### SET PROBLEM
Reproduce word for word the part of the items below that begins with the line containing "The height and width of the screenshot is (1080, 1964)." and runs through the end of the items. Leave the pictures out of your copy.

***** INFORMATION PROVIDED

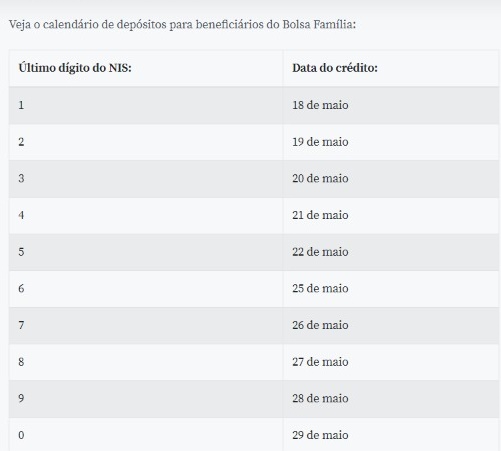
Task: Click NIS digit 0 in the last row
Action: [146, 434]
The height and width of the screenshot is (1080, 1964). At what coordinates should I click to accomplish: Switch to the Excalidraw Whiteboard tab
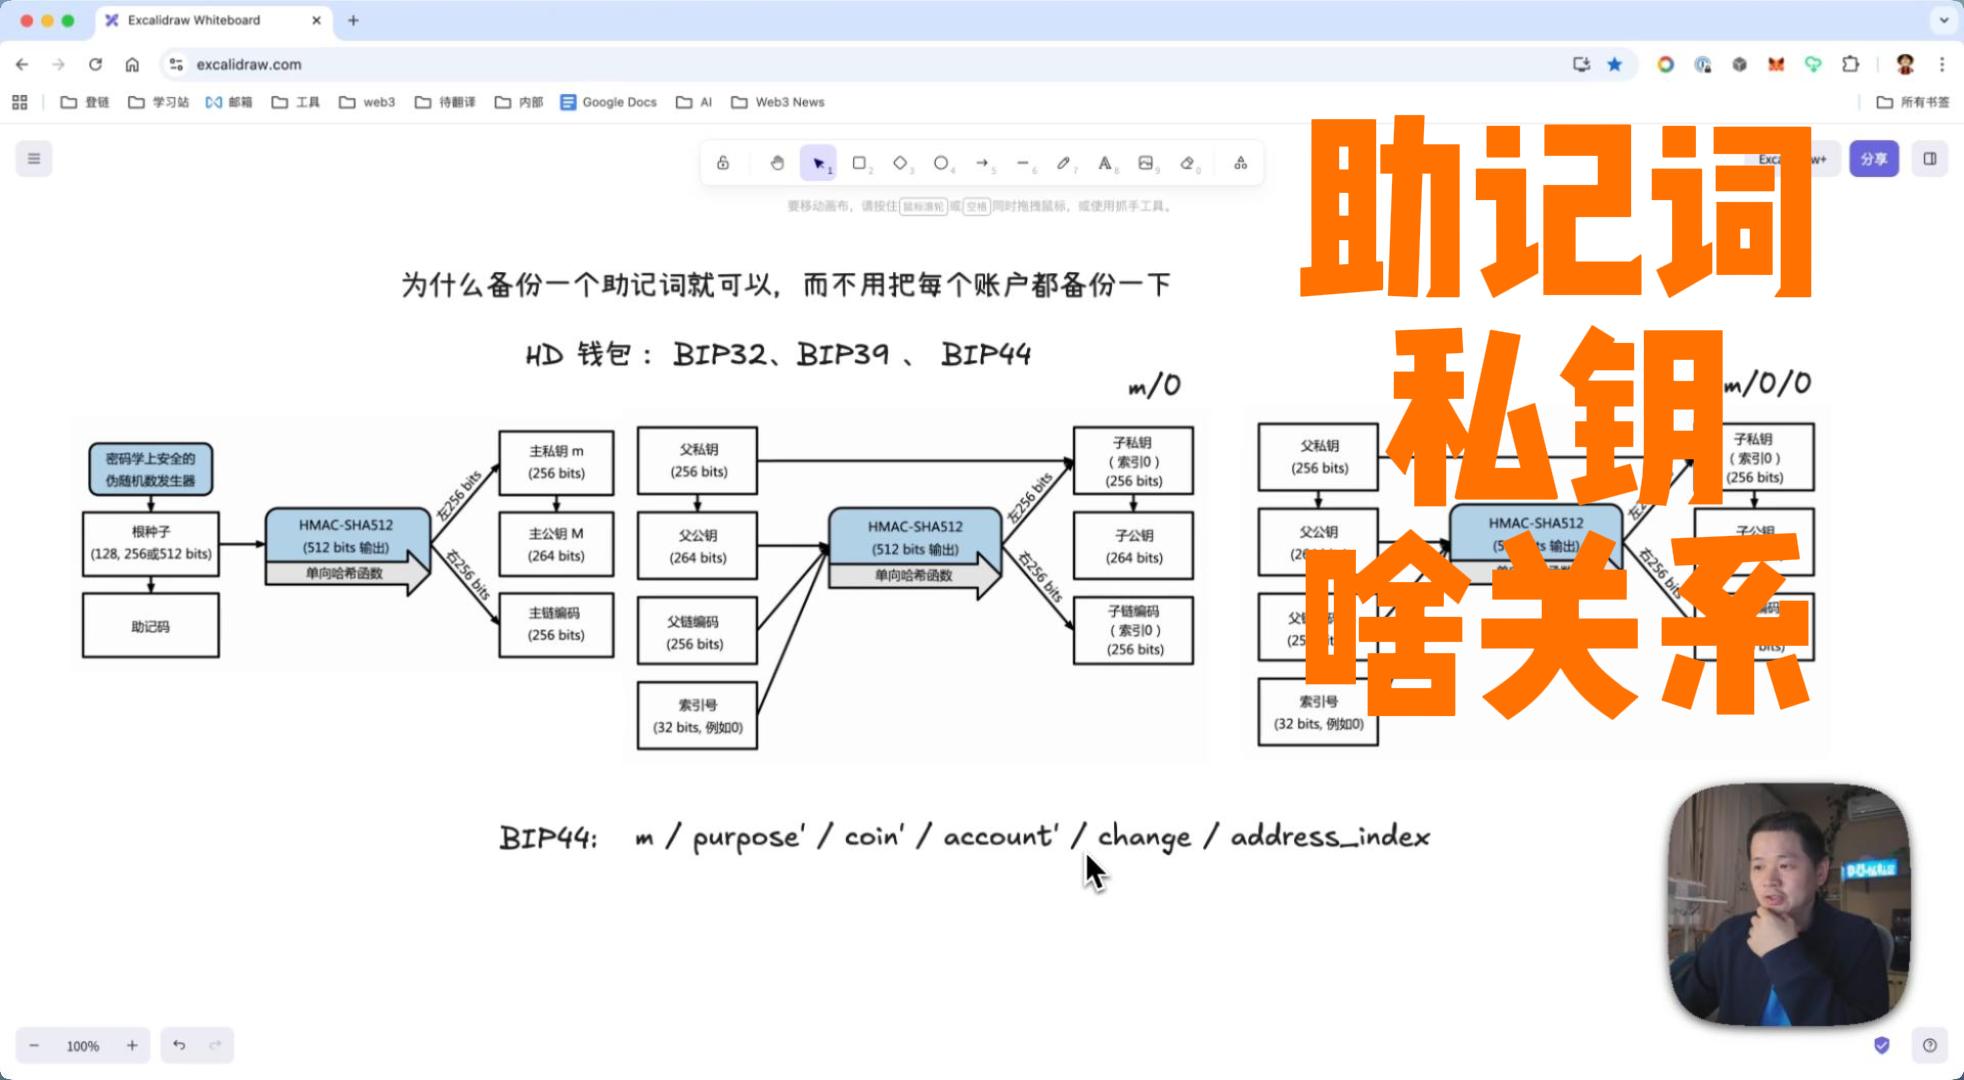click(x=194, y=20)
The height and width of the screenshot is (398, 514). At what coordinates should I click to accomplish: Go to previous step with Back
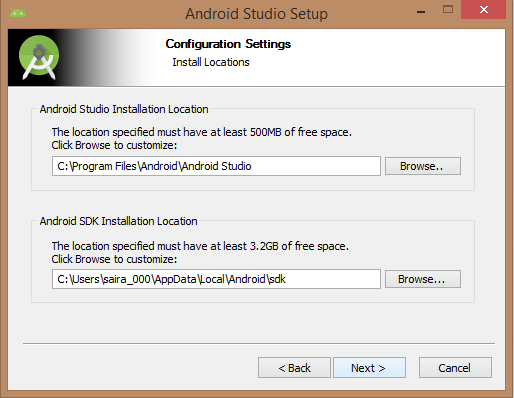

**********

### COMPLETED TASK
The height and width of the screenshot is (1080, 1964). At what coordinates should I click to accomplish: Switch to the Excalidraw Whiteboard tab
click(x=194, y=20)
The height and width of the screenshot is (398, 514). At what coordinates should I click to accomplish: Go to previous step with Back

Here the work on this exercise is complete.